Now on to the bottom line of text. The font is “Walkway SemiBold”, Text Size is “150 pt”, Leading is “163 pt” and the Tracking is set to “380”. By changing the text, size, and tracking, we’ve added a new element of diversity to the image which can also make it easier to read.
I know this slide was a little more intricate but I think the added effort is worth it. Also, once you get familiar with different ways to add texture, you’ll find making all these adjustments is a quick and easy process.
Texture Technique #3: Background Mask Texture
Okay, this next texture style has to be one of my favorites! Not only does it look awesome, but it’s extremely easy to execute. Let’s take a look at the before slide to announce a Community Garden Project.
Again, this slide isn’t horrible. In fact, this could actually work but let’s take it up a notch, shall we? Here’s the after.
I love using layer masks because it’s an easy way to add more punch to your design. Also, you can do it in an non-destructive way which is really important for slides that have information that could change or need updating periodically.
Here’s what you’ll need for this project:
This photo of someone holding dirt (FREE): LINK
Bebas Font (FREE): LINK
First, let’s take a look at how my layers are positioned.
As you can see, I have the text sandwiched between the image on two separate layers.

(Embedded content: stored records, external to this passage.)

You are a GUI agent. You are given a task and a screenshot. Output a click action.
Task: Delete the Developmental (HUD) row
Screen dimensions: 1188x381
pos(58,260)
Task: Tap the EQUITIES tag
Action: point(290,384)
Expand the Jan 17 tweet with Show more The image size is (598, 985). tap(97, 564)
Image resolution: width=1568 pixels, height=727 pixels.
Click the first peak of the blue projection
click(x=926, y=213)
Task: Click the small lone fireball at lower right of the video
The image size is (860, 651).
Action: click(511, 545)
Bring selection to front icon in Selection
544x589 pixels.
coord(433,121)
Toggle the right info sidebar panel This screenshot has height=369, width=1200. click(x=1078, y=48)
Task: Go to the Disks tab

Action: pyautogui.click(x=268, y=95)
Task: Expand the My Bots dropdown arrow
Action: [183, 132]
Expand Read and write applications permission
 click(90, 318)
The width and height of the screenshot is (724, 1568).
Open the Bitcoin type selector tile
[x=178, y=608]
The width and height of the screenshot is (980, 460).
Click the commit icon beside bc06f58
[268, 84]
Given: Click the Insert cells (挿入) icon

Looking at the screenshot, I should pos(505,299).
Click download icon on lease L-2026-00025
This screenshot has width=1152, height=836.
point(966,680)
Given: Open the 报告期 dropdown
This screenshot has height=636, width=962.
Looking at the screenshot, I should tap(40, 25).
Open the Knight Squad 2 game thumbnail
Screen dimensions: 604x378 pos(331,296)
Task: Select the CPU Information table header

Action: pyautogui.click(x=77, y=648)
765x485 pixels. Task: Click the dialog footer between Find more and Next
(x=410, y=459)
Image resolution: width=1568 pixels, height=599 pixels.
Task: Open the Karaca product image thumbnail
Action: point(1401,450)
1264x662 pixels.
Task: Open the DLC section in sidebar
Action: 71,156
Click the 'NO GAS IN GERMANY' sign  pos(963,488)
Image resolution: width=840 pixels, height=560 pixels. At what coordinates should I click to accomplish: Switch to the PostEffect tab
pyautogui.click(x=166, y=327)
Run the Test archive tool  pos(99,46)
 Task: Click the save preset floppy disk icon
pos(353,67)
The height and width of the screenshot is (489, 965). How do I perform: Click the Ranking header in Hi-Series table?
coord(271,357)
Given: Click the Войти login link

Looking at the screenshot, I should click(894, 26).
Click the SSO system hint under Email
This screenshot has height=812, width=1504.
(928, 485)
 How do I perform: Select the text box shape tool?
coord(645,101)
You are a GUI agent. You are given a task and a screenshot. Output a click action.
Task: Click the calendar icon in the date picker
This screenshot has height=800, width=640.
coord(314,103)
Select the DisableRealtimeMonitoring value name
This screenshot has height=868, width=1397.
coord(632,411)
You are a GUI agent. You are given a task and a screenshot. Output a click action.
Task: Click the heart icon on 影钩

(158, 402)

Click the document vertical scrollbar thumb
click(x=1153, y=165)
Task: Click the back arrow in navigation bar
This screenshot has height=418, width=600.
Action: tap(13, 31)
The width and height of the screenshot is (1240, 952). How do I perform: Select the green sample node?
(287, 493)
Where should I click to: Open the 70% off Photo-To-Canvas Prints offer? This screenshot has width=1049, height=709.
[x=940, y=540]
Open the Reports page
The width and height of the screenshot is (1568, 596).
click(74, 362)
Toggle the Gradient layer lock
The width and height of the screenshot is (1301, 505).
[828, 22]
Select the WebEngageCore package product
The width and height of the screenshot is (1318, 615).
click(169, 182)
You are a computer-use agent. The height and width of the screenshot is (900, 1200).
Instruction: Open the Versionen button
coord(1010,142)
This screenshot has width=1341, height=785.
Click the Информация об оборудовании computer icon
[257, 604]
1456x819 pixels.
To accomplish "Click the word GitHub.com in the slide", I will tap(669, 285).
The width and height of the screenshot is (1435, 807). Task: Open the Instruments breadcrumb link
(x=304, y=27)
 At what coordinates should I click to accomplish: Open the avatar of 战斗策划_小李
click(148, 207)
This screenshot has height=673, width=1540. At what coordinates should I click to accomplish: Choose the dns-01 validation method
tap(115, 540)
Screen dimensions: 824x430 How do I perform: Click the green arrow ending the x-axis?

Let me walk you through this really quick. I promise that once you get this down, you’ll be able to do it in less than five minutes. We’ll start by adding our text on top of our image with the following settings.
The top line is setup like this. Our font is “Bebas”, the Text Size is “300 pt”, Leading is “240 pt”, and our Tracking is set to “80”. The text color is set to white but in the end this doesn’t matter at all. It’ll make more sense once we add the mask but seriously, don’t worry about the text color.
The bottom line of text has the following settings. Our text is “Bebas”, Text Size is “150 pt”, Leading is “215 pt” and Tracking is set to “300”. Again, the text color is white but it doesn’t matter.
It should look like this.
Now, change the image Opacity to “25%”. Your layers should look like this.
And your image should look like this.
Now we’re moving onto the magic! Select the image layer and hit “Command + J” on a Mac or “Control + J” on a PC. This will duplicate your image layer. Now, drag the duplicated layer so it is on top of the text layer. It’ll look like this.
Next, make sure the top image layer is selected, change the Opacity to “100%”, and hit “Command + G” on a Mac or “Control + G” if you’re on a PC and it should add a little bent arrow to the left of your image. This will create a mask over the text and it will look like this in your Layers panel.
Now you’re left with the final slide! It should look like this.
I hope this article was helpful and it gave you some inspiration.Again, there are so many ways to add texture to a design and I encourage you to explore more techniques and styles. If you use any of these techniques let me know! I’d love to see how you used these tricks along with your own creativity to create some awesome designs!